• TASK STATEMENT: The data below must be copied in full and without any change.

○ ○ ○ ○ ○ ○ ○

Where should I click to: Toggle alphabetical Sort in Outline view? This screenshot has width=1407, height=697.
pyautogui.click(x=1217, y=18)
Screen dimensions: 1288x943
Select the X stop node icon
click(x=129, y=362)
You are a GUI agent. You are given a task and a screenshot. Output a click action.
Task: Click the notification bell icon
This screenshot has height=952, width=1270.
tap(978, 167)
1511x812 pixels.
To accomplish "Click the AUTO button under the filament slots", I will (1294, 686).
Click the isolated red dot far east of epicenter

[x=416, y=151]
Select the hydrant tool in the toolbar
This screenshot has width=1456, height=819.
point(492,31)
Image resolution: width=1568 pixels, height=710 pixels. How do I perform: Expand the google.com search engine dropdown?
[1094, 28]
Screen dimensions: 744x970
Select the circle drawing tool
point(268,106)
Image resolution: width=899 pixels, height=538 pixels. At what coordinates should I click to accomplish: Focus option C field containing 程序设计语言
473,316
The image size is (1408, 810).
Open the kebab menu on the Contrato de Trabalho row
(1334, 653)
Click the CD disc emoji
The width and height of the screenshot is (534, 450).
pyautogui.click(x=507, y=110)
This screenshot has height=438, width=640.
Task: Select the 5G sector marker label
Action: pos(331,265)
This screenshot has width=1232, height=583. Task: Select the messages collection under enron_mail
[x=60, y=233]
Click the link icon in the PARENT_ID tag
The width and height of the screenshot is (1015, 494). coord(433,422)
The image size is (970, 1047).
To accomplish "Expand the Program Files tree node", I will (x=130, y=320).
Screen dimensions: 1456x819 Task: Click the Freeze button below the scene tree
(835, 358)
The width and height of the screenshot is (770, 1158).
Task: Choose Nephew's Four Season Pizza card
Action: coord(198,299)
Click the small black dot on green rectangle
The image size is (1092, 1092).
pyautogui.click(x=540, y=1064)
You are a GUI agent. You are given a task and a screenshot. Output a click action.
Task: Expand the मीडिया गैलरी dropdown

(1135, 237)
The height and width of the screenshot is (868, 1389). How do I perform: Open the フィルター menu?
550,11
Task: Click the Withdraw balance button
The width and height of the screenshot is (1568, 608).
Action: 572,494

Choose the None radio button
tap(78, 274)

○ ○ ○ ○ ○ ○ ○

• TASK SOLUTION:
Where should I click to: Toggle alphabetical Sort in Outline view? This screenshot has width=1407, height=697.
pyautogui.click(x=1217, y=18)
Screen dimensions: 1288x943
Select the X stop node icon
click(x=129, y=362)
You are a GUI agent. You are given a task and a screenshot. Output a click action.
Task: Click the notification bell icon
This screenshot has height=952, width=1270.
tap(978, 167)
1511x812 pixels.
To accomplish "Click the AUTO button under the filament slots", I will (1294, 686).
Click the isolated red dot far east of epicenter

[x=416, y=151]
Select the hydrant tool in the toolbar
This screenshot has width=1456, height=819.
point(492,31)
Image resolution: width=1568 pixels, height=710 pixels. How do I perform: Expand the google.com search engine dropdown?
[1094, 28]
Screen dimensions: 744x970
Select the circle drawing tool
point(268,106)
Image resolution: width=899 pixels, height=538 pixels. At what coordinates should I click to accomplish: Focus option C field containing 程序设计语言
473,316
The image size is (1408, 810).
Open the kebab menu on the Contrato de Trabalho row
(1334, 653)
Click the CD disc emoji
The width and height of the screenshot is (534, 450).
pyautogui.click(x=507, y=110)
This screenshot has height=438, width=640.
Task: Select the 5G sector marker label
Action: pos(331,265)
This screenshot has width=1232, height=583. Task: Select the messages collection under enron_mail
[x=60, y=233]
Click the link icon in the PARENT_ID tag
The width and height of the screenshot is (1015, 494). coord(433,422)
The image size is (970, 1047).
To accomplish "Expand the Program Files tree node", I will (x=130, y=320).
Screen dimensions: 1456x819 Task: Click the Freeze button below the scene tree
(835, 358)
The width and height of the screenshot is (770, 1158).
Task: Choose Nephew's Four Season Pizza card
Action: coord(198,299)
Click the small black dot on green rectangle
The image size is (1092, 1092).
pyautogui.click(x=540, y=1064)
You are a GUI agent. You are given a task and a screenshot. Output a click action.
Task: Expand the मीडिया गैलरी dropdown

(1135, 237)
The height and width of the screenshot is (868, 1389). How do I perform: Open the フィルター menu?
550,11
Task: Click the Withdraw balance button
The width and height of the screenshot is (1568, 608).
Action: 572,494

Choose the None radio button
tap(78, 274)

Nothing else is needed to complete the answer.